Case contributed by Wayland Wang
Diagnosis certain

Presentation

Motorbike accident.

Patient Data

Age: 25 years
Gender: Male

There is a moderately displaced, comminuted fracture of the right iliac wing. A transverse line of the fracture extends to the inferior margin of the right sacroiliac joint with gas locules in the SIJ. There is gross diastasis of the pubic symphysis with overlap of the pubic bodies and tiny surrounding osseous fragments. A small extraperitoneal hematoma is seen on the left abutting the anterior aspect of the bladder and in the left retropubic region. Small hematoma is also seen in the right lower rectus sheath and underlying soft tissues. No contrast extravasation is demonstrated.

The bladder is thin walled and not collapsed. On the delayed imaging contrast is seen flowing from ureters to the bladder. Dependent layering of material in the bladder suggests small volume clot. There is stranding around the membranous urethra, suggesting traumatic injury.

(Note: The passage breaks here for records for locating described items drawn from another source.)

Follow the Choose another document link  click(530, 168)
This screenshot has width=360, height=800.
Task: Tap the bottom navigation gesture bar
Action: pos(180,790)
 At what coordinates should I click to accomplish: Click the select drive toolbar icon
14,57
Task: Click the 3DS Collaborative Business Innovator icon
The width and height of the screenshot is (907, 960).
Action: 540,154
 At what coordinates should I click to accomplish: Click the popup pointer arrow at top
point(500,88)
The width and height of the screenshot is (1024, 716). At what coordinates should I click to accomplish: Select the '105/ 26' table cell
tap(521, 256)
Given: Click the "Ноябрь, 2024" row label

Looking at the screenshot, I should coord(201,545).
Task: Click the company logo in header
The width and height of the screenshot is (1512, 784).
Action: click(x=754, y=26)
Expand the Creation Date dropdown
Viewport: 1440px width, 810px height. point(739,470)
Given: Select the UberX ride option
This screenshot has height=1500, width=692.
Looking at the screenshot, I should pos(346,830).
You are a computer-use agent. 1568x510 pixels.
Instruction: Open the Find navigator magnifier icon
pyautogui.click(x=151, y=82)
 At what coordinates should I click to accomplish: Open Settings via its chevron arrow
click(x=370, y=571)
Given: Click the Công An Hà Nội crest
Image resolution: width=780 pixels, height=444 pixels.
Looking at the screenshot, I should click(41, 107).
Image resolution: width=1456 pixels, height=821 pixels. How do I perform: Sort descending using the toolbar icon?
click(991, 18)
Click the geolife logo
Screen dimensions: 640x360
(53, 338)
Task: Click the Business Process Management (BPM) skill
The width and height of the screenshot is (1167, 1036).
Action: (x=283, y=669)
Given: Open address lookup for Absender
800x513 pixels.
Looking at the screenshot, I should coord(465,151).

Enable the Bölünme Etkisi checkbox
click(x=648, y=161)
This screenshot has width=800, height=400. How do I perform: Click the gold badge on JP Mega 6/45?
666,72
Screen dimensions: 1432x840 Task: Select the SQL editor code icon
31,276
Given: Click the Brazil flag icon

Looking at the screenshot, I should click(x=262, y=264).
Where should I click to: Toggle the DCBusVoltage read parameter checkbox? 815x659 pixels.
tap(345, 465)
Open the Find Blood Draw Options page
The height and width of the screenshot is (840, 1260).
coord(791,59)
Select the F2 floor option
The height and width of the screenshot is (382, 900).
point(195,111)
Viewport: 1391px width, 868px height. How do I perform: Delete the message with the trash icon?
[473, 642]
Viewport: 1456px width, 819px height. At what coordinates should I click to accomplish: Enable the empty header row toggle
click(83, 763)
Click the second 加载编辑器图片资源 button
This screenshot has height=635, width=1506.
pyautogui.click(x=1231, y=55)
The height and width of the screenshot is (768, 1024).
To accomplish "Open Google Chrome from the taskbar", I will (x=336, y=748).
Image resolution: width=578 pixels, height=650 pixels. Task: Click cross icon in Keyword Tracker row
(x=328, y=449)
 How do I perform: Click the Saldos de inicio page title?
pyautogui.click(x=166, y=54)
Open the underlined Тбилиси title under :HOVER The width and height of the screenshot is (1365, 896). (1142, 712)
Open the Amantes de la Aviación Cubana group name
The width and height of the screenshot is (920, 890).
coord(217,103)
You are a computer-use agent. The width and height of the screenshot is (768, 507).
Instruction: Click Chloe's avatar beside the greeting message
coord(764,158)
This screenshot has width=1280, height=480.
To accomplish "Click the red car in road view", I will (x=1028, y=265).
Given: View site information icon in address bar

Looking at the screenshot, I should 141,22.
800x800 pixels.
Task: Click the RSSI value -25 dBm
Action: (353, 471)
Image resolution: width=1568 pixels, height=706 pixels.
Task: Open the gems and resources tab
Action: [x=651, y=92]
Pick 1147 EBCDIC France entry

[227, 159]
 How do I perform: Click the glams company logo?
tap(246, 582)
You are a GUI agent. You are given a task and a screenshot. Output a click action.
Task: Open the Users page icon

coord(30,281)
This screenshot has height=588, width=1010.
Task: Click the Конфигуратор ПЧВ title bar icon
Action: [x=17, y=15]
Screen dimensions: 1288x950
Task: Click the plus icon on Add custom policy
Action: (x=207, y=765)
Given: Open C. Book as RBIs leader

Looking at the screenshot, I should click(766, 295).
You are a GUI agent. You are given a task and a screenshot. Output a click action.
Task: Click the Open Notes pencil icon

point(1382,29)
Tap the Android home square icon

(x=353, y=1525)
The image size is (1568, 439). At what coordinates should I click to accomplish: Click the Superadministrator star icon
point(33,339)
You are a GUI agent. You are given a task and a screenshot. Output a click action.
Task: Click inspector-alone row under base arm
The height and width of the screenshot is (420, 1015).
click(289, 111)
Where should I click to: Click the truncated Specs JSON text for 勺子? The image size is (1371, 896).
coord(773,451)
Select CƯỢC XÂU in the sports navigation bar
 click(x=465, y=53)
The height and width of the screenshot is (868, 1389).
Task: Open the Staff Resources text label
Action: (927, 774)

Fractures of the left L1-L4 transverse processes. No other injuries demonstrated.

Conclusion:

Pelvic fractures involving the right iliac wing and pubic symphysis diastasis with small extraperitoneal hematoma and no contrast extravasation. No evidence of bladder injury on this study, however there is suspected injury to the membranous urethra.

Trauma urethrogram

Fluoroscopy

Ccontrast medium administered into the urethra outlines a normal caliber penile urethra. Irregularity and extravasation of contrast is present at the level of the membranous urethra with only a small volume of contrast passing beyond into the prostatic urethra. Contrast in the bladder likely relates to previous intravenous contrast.

Conclusion: Findings are in keeping with traumatic injury of the membranous urethra.

Case Discussion

Traumatic urethral injury is an important potential complication of pelvic fractures, especially those involving the pubic symphysis or pubic rami. It should be considered whenever there are pelvic injuries, especially when injuries involve the midline or paramedian structures.

While CT is the cornerstone of trauma imaging, it is inadequate in assessing the urethra. This is best done radiographically, after administration of contrast media via the urethra. A single oblique projection (to capture the whole length of the urethra) is often enough to demonstrate any potential injuries.